In our study, RSI and RFS showed high correlation, and only 5 patients with RSI ≥13 had RFS < 7. Thus, RSI and RFS had significant correlation. They can be used as routine parameters in ENT examination to diagnose LPR.

Treatment

  • Lifestyle modifications: Treatment of LPR consists of dietary changes and lifestyle changes like weight loss, restriction of smoking, alcohol, caffeine.
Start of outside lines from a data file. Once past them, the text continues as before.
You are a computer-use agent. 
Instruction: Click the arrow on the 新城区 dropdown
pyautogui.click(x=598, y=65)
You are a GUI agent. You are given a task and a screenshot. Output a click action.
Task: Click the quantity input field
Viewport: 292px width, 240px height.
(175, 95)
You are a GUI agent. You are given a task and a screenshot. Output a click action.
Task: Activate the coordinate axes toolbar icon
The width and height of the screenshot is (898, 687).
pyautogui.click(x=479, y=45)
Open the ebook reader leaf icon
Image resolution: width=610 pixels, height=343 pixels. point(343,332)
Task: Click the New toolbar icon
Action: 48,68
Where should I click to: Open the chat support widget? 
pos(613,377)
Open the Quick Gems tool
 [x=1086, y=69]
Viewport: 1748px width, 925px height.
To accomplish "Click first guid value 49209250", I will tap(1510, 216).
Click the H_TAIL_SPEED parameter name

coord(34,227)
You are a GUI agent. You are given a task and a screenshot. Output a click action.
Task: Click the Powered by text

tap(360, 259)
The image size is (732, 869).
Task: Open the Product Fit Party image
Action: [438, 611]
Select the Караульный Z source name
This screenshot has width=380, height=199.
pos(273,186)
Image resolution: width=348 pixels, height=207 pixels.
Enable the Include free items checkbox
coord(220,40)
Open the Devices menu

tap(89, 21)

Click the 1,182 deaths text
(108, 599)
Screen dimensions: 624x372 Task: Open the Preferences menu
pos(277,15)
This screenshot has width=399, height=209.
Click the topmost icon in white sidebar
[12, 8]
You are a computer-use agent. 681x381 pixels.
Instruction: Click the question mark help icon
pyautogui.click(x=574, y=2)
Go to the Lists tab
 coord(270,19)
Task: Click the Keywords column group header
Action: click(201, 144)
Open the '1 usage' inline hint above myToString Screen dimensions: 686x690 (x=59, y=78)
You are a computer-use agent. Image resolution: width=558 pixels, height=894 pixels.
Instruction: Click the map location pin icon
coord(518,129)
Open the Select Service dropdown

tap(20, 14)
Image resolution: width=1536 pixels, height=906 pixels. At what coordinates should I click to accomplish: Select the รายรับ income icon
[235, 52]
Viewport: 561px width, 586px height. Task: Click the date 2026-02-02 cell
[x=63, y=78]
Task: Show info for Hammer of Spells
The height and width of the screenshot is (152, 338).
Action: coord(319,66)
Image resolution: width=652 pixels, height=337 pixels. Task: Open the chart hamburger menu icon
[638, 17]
  • Medical management: Drugs most commonly used to treat LPR are PPIs, which suppress acid production by directly acting on the H+—K+ adenosine triphosphatase of parietal cells. The PPIs not only prevent exposure of the upper aerodigestive tract, but also reduce the damage resulting from the enzymatic activity of pepsin, which requires an acid medium for activation.13

Clinical evidence indicates that pharmacologic intervention should comprise a minimum of 3 months of treatment with PPIs administered twice a day, 30 to 60 minutes before a meal. In contrast to gastroesophageal reflux disease (GERD), the therapeutic response of patients with LPR to PPIs is variable, in part because LPR requires more aggressive and prolonged therapy than GERD.14 Although most patients show improvement of symptoms within 3 months, the resolution of symptoms and laryngeal findings generally takes 6 months.15

  • Surgical management: Laproscopic or Nissen fundoplication is a well-established surgical treatment for GERD and produces reliable and reproducible results.16 However, its role in the management of LPR is uncertain. It has been suggested that Nissen fundoplication should not be performed in patients resistant to PPIs.2

CONCLUSION

The LPR is a clinical entity widely recognized by otorhinolaryngolists because of its various laryngeal manifestations. Various invasive/noninvasive, subjective/objective tests have been used in its diagnosis with varied results. However, RSI and RFS have high correlation rates and can be included by ENT specialists for establishing the diagnosis of LPR and treat its laryngeal manifestations.